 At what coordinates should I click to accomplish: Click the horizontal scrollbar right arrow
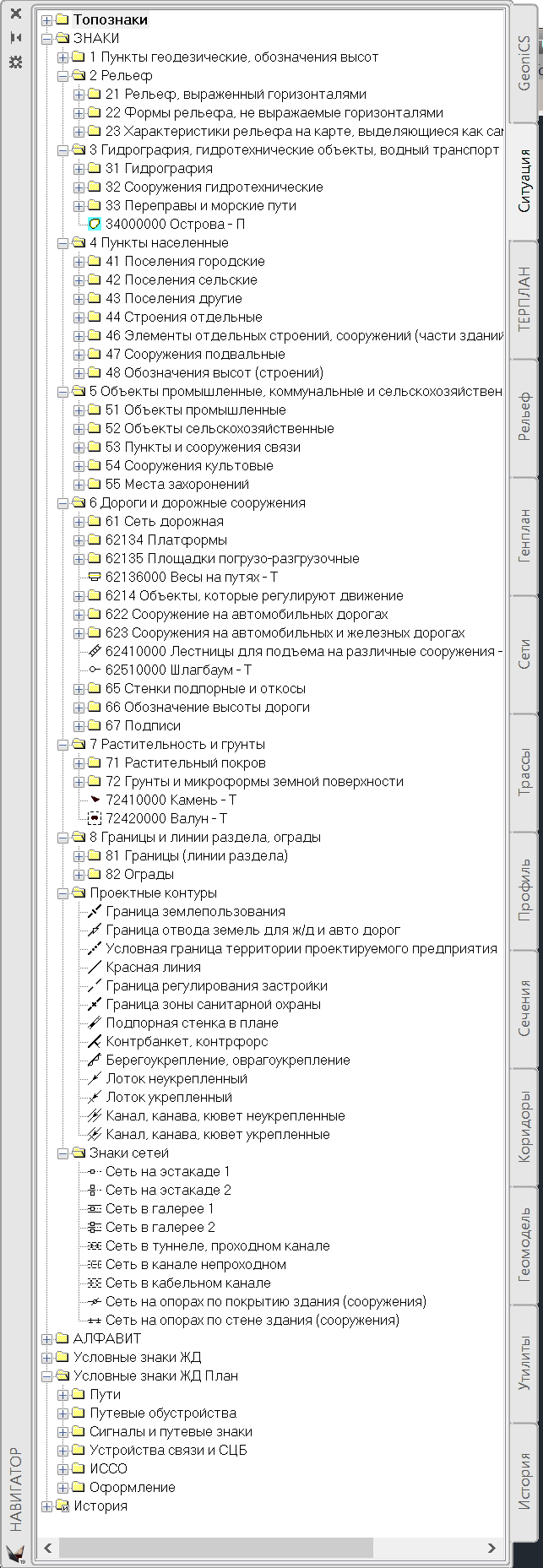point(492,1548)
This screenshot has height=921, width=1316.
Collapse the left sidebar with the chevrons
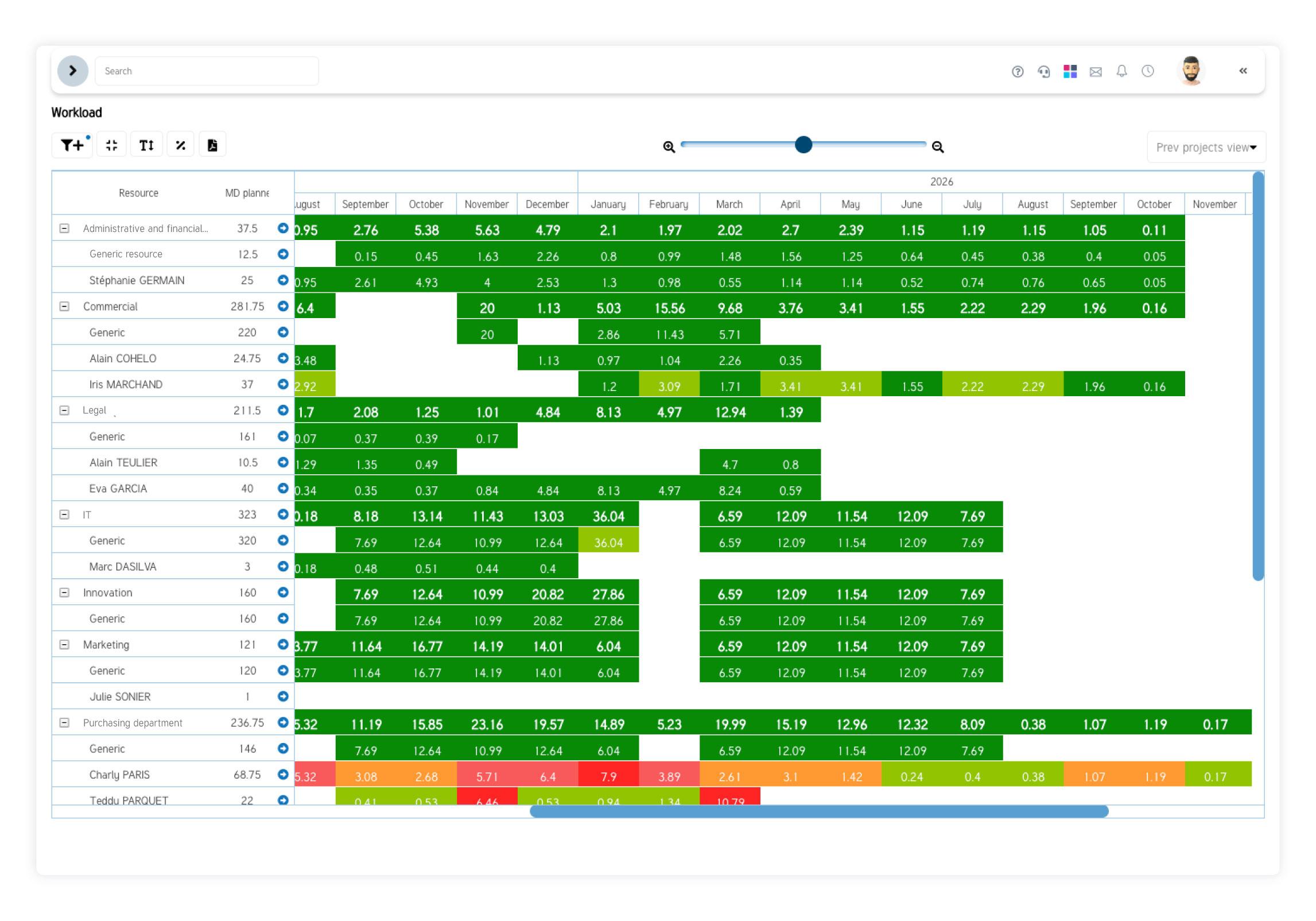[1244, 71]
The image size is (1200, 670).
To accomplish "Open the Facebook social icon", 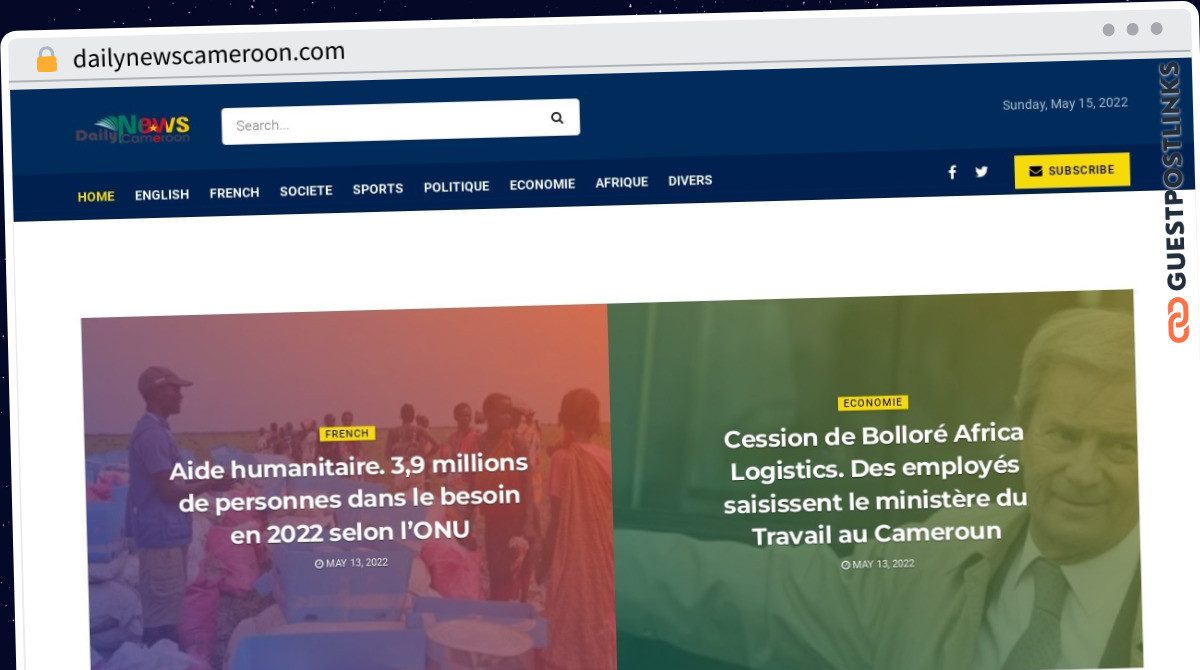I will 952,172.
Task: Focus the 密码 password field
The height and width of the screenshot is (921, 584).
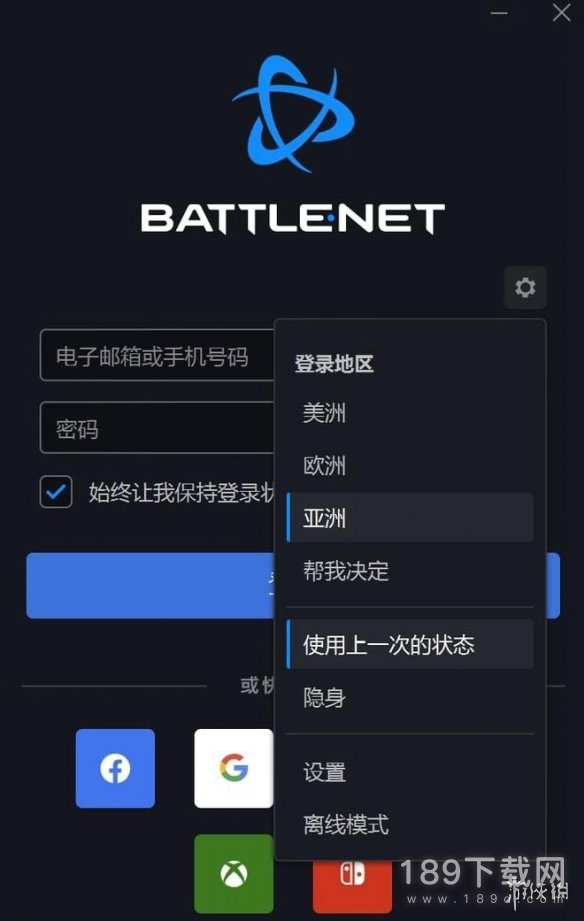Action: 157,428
*-*-*
_WHAT THIS TASK INVOLVES_
Copy out the records word for word, from the line containing "Task: Focus the 密码 password field" through the end of the records, and include only that stretch. Leave the pictures out.

_THE SOLUTION_
Task: Focus the 密码 password field
The height and width of the screenshot is (921, 584).
Action: 157,428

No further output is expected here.